**GOAL OF THE EXERCISE:** Take the data below and filter it for lines containing the word "next"; show each line found.

**PROVIDED RECORDS:**
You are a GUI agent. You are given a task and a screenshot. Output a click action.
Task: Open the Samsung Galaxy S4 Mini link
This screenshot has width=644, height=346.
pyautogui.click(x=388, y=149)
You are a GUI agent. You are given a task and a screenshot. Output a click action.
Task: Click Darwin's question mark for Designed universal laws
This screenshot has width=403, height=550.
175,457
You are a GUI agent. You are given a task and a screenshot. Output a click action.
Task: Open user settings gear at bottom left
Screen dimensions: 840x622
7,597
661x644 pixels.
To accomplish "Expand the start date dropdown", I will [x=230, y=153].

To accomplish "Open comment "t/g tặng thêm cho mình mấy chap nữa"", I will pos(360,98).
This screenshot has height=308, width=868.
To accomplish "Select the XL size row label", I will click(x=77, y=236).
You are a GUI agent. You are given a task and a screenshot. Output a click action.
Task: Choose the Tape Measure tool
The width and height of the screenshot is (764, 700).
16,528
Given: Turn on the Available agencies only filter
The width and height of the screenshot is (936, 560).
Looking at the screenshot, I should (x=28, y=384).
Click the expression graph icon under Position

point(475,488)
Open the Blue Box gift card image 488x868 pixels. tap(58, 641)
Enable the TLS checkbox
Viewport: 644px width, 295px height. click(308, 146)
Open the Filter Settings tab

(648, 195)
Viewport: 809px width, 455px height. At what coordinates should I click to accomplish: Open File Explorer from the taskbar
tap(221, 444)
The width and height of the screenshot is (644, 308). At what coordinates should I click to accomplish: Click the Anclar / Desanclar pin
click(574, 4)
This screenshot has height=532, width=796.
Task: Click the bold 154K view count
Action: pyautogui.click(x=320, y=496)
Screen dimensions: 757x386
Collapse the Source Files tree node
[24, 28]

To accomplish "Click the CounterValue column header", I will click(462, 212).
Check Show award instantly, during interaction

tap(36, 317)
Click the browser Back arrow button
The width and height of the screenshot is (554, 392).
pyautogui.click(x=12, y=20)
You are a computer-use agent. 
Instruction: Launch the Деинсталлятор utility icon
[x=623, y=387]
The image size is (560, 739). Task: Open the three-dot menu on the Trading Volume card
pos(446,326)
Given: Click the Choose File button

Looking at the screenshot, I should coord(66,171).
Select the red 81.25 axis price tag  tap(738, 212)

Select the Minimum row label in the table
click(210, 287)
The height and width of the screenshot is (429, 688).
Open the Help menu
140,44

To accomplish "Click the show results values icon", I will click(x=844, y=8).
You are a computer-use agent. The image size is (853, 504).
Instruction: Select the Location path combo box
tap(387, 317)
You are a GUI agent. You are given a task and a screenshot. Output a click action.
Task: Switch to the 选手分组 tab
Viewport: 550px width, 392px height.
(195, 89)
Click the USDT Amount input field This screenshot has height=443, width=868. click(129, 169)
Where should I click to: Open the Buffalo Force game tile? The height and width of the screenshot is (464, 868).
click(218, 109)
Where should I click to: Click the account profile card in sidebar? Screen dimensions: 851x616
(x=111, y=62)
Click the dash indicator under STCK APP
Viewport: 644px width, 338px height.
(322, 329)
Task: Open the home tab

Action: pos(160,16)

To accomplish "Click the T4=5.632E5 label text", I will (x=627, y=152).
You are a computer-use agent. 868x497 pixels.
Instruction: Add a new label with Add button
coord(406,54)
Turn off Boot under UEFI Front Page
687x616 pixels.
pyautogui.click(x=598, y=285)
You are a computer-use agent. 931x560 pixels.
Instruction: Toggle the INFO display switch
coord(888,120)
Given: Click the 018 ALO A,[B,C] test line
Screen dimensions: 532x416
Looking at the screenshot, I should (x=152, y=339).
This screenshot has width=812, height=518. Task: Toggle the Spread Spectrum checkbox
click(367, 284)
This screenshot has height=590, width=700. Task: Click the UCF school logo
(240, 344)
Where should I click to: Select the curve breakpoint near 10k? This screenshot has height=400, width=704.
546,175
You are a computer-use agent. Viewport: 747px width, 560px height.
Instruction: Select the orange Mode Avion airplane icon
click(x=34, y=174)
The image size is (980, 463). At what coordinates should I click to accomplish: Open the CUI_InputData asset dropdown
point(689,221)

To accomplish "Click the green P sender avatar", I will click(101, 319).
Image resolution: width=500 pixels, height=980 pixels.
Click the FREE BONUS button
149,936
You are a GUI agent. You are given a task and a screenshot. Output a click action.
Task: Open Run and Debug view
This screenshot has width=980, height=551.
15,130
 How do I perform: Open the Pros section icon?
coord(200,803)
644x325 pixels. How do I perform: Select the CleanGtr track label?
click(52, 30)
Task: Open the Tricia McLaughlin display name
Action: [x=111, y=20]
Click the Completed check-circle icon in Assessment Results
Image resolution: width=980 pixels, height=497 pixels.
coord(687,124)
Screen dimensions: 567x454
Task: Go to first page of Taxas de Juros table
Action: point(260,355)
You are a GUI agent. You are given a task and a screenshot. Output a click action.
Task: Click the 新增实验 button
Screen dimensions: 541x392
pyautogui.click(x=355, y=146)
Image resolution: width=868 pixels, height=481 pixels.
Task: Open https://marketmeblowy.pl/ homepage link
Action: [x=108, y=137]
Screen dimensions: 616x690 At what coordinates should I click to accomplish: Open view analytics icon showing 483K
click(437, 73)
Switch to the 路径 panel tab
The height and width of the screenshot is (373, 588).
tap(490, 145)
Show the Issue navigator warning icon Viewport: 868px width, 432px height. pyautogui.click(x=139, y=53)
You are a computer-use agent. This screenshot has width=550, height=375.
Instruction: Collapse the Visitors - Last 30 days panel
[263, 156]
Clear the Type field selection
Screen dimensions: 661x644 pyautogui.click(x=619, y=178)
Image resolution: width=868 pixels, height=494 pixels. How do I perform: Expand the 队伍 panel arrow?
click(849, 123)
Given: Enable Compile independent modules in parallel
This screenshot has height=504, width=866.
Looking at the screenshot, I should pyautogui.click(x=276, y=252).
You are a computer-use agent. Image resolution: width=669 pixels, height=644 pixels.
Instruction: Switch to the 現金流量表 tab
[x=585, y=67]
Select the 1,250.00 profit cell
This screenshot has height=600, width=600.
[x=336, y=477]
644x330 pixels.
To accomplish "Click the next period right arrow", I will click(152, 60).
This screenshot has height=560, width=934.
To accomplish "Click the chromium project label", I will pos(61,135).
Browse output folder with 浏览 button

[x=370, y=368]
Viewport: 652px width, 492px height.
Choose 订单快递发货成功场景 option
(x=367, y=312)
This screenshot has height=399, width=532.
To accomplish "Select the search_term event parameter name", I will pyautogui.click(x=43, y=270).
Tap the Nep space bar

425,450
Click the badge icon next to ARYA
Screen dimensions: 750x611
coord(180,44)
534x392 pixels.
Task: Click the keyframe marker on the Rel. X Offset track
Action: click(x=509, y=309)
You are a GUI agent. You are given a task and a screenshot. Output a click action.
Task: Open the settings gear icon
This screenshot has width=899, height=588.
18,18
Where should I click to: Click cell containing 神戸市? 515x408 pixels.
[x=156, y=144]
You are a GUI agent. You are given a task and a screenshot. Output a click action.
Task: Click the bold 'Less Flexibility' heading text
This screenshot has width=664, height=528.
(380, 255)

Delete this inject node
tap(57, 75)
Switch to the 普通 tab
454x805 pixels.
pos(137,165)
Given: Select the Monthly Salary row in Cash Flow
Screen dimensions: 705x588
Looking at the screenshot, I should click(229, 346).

**RESPONSE TO THE EXERCISE:**
To accomplish "Click the next period right arrow", I will click(152, 60).
Click the badge icon next to ARYA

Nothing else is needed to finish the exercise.